Locate every line in the rows below that contains the string "target", treating uppercase and lowercase as different, and copy each of those lines.

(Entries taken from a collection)
━━━━
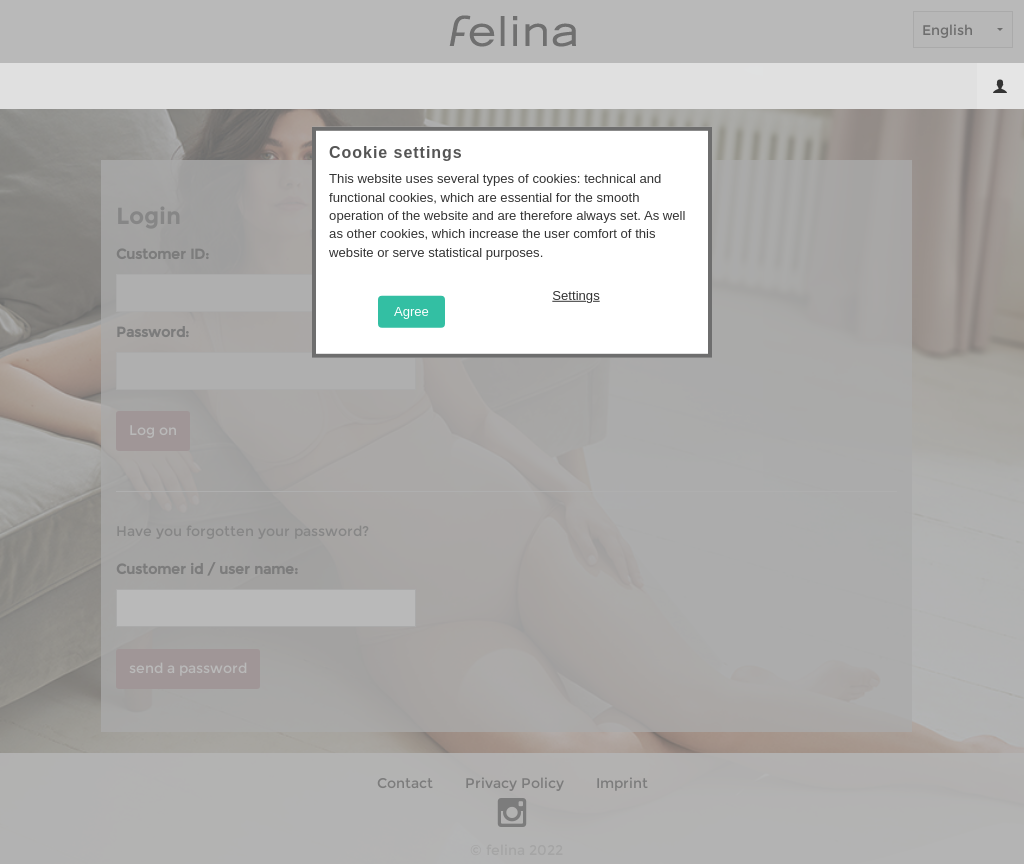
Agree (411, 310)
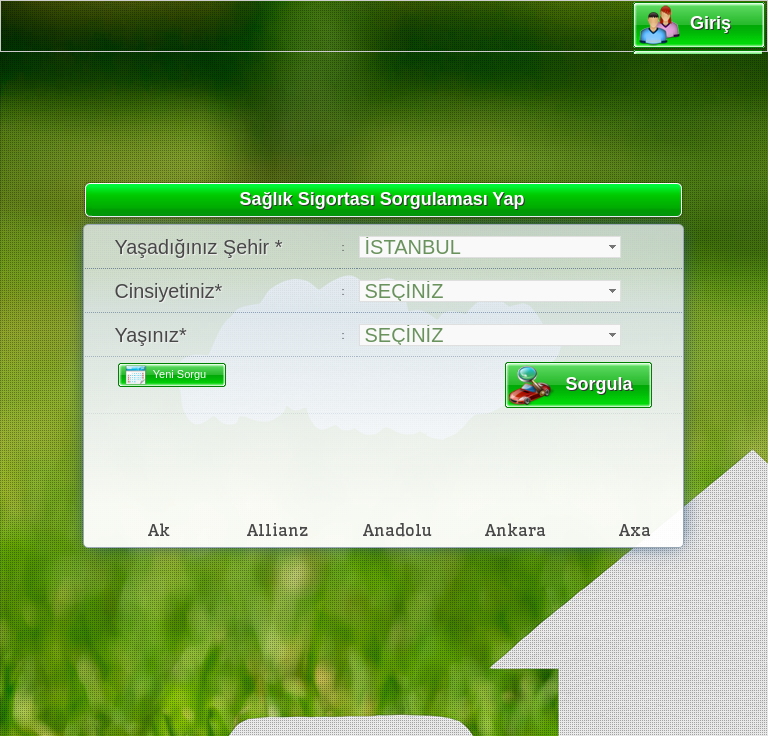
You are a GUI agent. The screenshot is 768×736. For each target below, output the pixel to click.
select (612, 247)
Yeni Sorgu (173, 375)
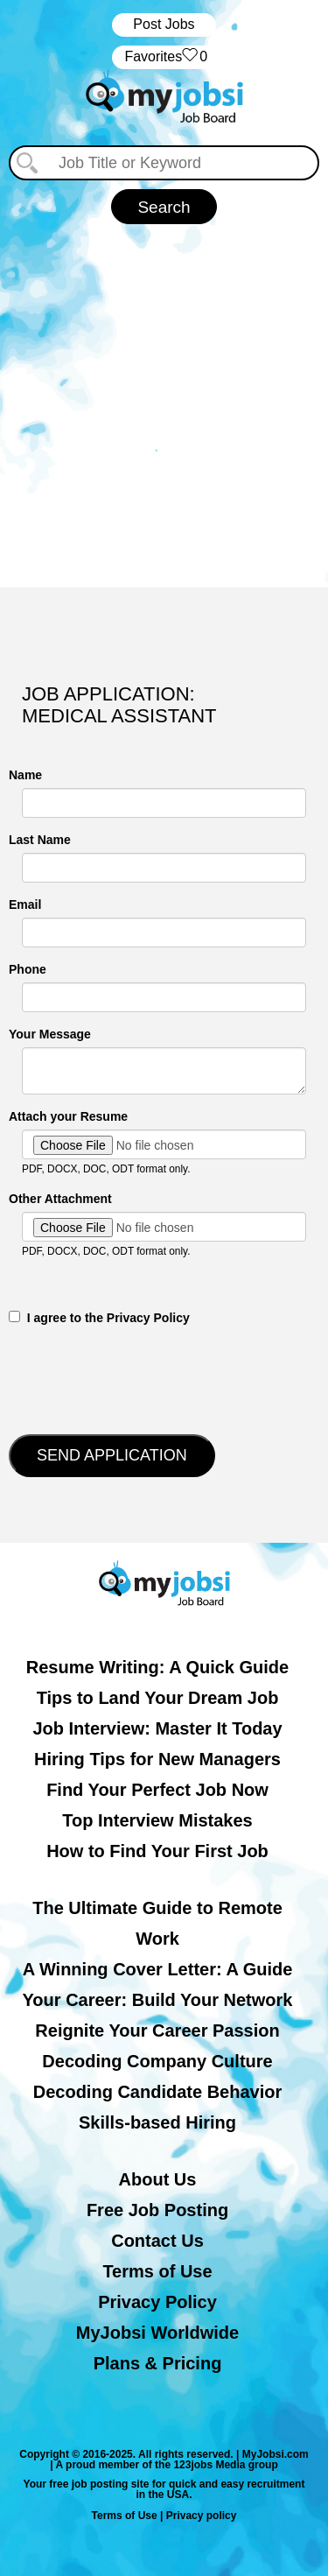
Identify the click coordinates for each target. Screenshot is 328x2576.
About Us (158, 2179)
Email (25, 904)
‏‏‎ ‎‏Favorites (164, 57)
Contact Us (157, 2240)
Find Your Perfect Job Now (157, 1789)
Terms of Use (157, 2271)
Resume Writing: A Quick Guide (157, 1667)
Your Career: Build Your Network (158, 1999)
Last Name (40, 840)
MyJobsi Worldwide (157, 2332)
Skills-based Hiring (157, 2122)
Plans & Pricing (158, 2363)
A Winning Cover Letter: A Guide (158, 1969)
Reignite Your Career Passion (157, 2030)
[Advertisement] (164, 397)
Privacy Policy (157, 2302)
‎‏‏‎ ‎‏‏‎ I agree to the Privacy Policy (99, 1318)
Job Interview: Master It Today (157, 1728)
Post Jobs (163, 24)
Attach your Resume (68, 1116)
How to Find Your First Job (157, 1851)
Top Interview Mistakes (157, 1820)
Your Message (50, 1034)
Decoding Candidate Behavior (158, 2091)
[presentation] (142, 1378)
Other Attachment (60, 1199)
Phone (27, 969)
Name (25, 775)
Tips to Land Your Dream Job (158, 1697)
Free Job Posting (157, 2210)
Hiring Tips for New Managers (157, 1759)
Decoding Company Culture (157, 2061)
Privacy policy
━━━━
Final result.
You are a GUI agent. The screenshot is 768×736. For each target below, output the pixel to click.
Identify the click coordinates for each target. Screenshot is 328x2576.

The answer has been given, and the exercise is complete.